* **AIM 1**: List every abbreviation that appears in the interview excerpt about BigTable and GFS.
* **AIM 2**: Write the next part of the interview excerpt about BigTable and GFS, picking up after its final line.

* **EXCERPT**:
* Begin *

Accordingly, BigTable is now used in conjunction with a growing number of Google applications. Although it represents a departure of sorts from the past, it also must be said that BigTable was built on GFS, runs on GFS, and was consciously designed to remain consistent with most GFS principles. Consider it, therefore, as one of the major adaptations made along the way to help keep GFS viable in the face of rapid and widespread change.

MCKUSICK You now have this thing called BigTable. Do you view that as an application in its own right?

QUINLAN From the GFS point of view, it's an application, but it's clearly more of an infrastructure piece.

MCKUSICK If I understand this correctly, BigTable is essentially a lightweight relational database.

QUINLAN It's not really a relational database. I mean, we're not doing SQL and it doesn't really support joins and such. But BigTable is a structured storage system that lets you have lots of key-value pairs and a schema.

MCKUSICK Who are the real clients of BigTable?

QUINLAN BigTable is increasingly being used within Google for crawling and indexing systems, and we use it a lot within many of our client-facing applications. The truth of the matter is that there are tons of BigTable clients. Basically, any app with lots of small data items tends to use BigTable. That's especially true wherever there's fairly structured data.

MCKUSICK I guess the question I'm really trying to pose here is: Did BigTable just get stuck into a lot of these applications as an attempt to deal with the small-file problem, basically by taking a whole bunch of small things and then aggregating them together?

QUINLAN That has certainly been one use case for BigTable, but it was actually intended for a much more general sort of problem. If you're using BigTable in that way—that is, as a way of fighting the file-count problem where you might have otherwise used a file system to handle that—then you would not end up employing all of BigTable's functionality by any means. BigTable isn't really ideal for that purpose in that it requires resources for its own operations that are nontrivial. Also, it has a garbage-collection policy that's not super-aggressive, so that might not be the most efficient way to use your space. I'd say that the people who have been using BigTable purely to deal with the file-count problem probably haven't been terribly happy, but there's no question that it is one way for people to handle that problem.

MCKUSICK What I've read about GFS seems to suggest that the idea was to have only two basic data structures: logs and SSTables (Sorted String Tables). Since I'm guessing the SSTables must be used to handle key-value pairs and that sort of thing, how is that different from BigTable?

* End *

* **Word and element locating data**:
* Begin *

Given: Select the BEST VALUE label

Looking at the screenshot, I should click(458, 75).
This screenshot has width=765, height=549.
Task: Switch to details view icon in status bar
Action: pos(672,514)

* End *

* **FINAL ANSWER 1**: GFS, SQL, SSTables (Sorted String Tables)

* **FINAL ANSWER 2**:
QUINLAN The main difference is that SSTables are immutable, while BigTable provides mutable key value storage, and a whole lot more. BigTable itself is actually built on top of logs and SSTables. Initially, it stores incoming data into transaction log files. Then it gets compacted —as we call it—into a series of SSTables, which in turn get compacted together over time. In some respects, it's reminiscent of a log-structure file system. Anyway, as you've observed, logs and SSTables do seem to be the two data structures underlying the way we structure most of our data. We have log files for mutable stuff as it's being recorded. Then, once you have enough of that, you sort it and put it into this structure that has an index.

Even though GFS does not provide a Posix interface, it still has a pretty generic file-system interface, so people are essentially free to write any sort of data they like. It's just that, over time, the majority of our users have ended up using these two data structures. We also have something called protocol buffers , which is our data description language. The majority of data ends up being protocol buffers in these two structures.

Both provide for compression and checksums. Even though there are some people internally who end up reinventing these things, most people are content just to use those two basic building blocks.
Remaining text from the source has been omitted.